# Work task
Return, word for word, only the lines of the data below that lie between the line with "This screenshot has width=1325, height=889." and the line with "Given: Add document", those two lines included.

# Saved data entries
___

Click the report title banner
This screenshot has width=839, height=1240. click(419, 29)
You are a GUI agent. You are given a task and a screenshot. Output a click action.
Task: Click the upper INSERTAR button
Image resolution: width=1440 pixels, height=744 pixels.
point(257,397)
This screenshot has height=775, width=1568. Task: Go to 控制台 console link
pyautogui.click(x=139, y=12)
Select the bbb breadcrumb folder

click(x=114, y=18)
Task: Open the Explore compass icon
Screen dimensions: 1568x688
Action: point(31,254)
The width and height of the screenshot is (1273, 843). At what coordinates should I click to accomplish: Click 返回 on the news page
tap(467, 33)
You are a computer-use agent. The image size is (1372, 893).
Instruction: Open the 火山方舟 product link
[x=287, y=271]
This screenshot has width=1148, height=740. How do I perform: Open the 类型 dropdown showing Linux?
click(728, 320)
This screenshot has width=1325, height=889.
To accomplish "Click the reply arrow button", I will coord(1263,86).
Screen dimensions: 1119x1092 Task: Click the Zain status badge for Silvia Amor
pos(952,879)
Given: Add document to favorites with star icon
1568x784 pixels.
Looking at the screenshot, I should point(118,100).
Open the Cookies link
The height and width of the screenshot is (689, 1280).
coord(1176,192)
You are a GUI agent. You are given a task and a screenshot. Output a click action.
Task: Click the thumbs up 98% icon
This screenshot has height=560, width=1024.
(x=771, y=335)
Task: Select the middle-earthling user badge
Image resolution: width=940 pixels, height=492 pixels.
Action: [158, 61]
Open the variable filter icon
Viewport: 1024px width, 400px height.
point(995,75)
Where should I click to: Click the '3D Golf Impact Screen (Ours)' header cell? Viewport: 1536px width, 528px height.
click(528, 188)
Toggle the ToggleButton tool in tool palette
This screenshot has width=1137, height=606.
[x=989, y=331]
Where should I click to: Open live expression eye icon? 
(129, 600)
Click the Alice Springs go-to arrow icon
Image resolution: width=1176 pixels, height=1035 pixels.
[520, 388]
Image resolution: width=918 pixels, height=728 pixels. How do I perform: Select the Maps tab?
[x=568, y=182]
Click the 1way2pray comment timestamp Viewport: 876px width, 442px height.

___

# Answer to this problem
This screenshot has width=1325, height=889.
To accomplish "Click the reply arrow button", I will coord(1263,86).
Screen dimensions: 1119x1092 Task: Click the Zain status badge for Silvia Amor
pos(952,879)
Given: Add document to favorites with star icon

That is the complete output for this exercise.